After seeing the display of gold ornaments I could well understand how Balboa collected such large quantities of gold as he describes, in his expeditions through the country. I estimate that the women I saw on this occasion averaged in their rings and bracelets ten or fifteen ounces of gold apiece. The conquistadors, no doubt, when they entered a town seized all this gold.

The Indians, as I have said, received us very cordially, and brought to us all their sick, and apparently wanted us to give some medicine to everyone in the village. This we cheerfully did, giving them the best advice we could, but when evening came, they politely notified us of their national custom with regard to white men spending a night on shore. We took the hint and returned aboard our steamer.

This disease from which they were suffering we found to be not yellow fever, but pneumonia. While ashore, we had noticed a Jamaican negro paddling around in a dugout. Upon inquiry, we were told that he was our professional rival prescribing various patent medicines for the Indians. A short time after our return to Colon I was told that the custom among the San Blas Indians was to execute the doctor whenever his patient died, and that our unfortunate rival, the Jamaican negro, had been executed for this cause a few days after we left. We had prescribed for one or two patients in the last stages of consumption who evidently had not many days to live. We have, therefore, been very chary about returning to the San Blas country, and strongly suspect that we are marked in the national archives for execution under the San Blas law for the practice of medicine.

The San Blas Indian was very independent in all his ideas, and considered his government as the political equal of the Canal Government, the United States, or any other government.
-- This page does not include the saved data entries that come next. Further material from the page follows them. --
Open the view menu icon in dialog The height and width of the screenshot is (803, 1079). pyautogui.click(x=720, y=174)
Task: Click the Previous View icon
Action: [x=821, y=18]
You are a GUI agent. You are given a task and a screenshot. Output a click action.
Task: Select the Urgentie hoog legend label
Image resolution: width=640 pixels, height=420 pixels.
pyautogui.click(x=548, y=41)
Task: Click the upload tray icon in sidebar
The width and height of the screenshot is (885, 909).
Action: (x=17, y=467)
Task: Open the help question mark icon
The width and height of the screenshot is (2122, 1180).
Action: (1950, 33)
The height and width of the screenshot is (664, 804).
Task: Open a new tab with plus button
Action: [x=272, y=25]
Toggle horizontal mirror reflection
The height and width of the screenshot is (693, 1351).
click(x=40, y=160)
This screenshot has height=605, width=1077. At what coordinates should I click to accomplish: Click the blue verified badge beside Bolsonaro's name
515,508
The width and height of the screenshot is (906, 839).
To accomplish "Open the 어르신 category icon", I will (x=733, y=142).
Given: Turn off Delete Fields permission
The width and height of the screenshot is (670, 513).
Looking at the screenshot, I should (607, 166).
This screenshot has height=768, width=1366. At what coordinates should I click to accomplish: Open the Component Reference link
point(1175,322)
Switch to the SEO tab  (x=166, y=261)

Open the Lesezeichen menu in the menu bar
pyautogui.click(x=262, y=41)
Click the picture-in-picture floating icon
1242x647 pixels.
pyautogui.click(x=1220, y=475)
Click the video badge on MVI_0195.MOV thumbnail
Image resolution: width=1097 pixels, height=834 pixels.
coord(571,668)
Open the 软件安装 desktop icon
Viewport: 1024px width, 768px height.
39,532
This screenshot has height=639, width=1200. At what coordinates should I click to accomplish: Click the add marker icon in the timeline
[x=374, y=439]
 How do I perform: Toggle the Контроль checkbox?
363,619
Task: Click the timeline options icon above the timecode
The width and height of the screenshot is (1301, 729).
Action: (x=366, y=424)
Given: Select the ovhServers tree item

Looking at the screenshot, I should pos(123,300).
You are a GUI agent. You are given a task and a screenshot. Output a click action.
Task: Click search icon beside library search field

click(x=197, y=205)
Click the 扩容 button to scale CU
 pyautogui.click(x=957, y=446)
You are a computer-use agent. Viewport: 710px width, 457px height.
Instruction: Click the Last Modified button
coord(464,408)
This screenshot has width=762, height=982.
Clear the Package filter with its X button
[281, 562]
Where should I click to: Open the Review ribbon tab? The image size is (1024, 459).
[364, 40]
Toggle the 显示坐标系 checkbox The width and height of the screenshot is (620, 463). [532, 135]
In looking about for a place in which to get sand to make concrete for the Gatun locks, Colonel Sibert, with a party of engineers, visited this same Chief. They found here what they considered suitable sand, and tried to purchase from the old Chief the right to use it. He was, however, very short with them; told them that the San Blas Indians had need of all the sand the Almighty had given them and hinted very broadly that it would be healthy for Colonel Sibert and his party to return to their boats and leave the country.

CHAPTER XIII
NOMBRE DE DIOS

Another sanitary district had to be established about twenty miles east of Porto Bello, at Nombre de Dios. Here we had a force of some two hundred men who dredged the sand that was used in making concrete for the locks at Gatun. The conditions were very much the same as at Porto Bello. There was a small native town of not more than one hundred people, on the old site of Nombre de Dios, and we found that to protect our own force we had to take charge of these natives, just as we did at Porto Bello.

Nombre de Dios has even a more romantic history than Porto Bello, and the name of Nombre de Dios is even better known in the wild history of the Spanish Main than is that of Porto Bello. It was founded about 1520, soon after the settlement of old Panama, and became the northern terminus of the paved royal highway leading from Panama. Afterwards, when Porto Bello was built, the highway forked about thirty miles south of Nombre de Dios, one branch leading to Porto Bello, and the other to Nombre de Dios.

The roadstead at Nombre de Dios was entirely open and exposed to the full force of the north wind, locally known as the “norther,” so troublesome along this coast during the winter months. It was so exposed that it was difficult for the Spaniards to fortify it. The fabulous amount of treasure which the Spaniards were bringing up from Peru rapidly became known throughout the world. The Spaniards, during their earlier colonial period, collected their treasure from time to time during the year, in preparation of the sailing of the fleet. For this reason, Nombre de Dios was constantly being threatened by adventurers of all nationalities, who frequented the seas washing the shores of the Spanish Main.

Drake, in his expedition of 1572, made a most romantic attack upon Nombre de Dios. With one hundred men in small boats he attacked the town and took the garrison entirely by surprise. They were driven in every direction and many captured. The Governor, with a handful of men, defended the palace where the gold and more valuable treasures were stored, with desperate valor, but the town and all other public buildings were in the hands of the English, and there seemed very little chance for the Governor and his few brave followers. The silver bullion, the accumulations of a year from the countries tributary to Spain in this part of the world, was in one of the buildings already in the hands of the English. Drake describes it as being piled in bars of solid silver, and states that the pile was some eighty feet long, twenty feet broad and ten feet high. The old Governor and his companions were still bravely holding the palace, and Drake led a charge in person. While they were battering in the main gate, Drake received a bullet wound in the head and fell to the ground unconscious. His men became demoralized, thinking that he had been killed, and though they had the prize entirely within their grasp, they fled to their boats, carrying with them the insensible form of Drake, and left to the defeated Spaniards the treasure which the English had gone through so much suffering and privation to possess.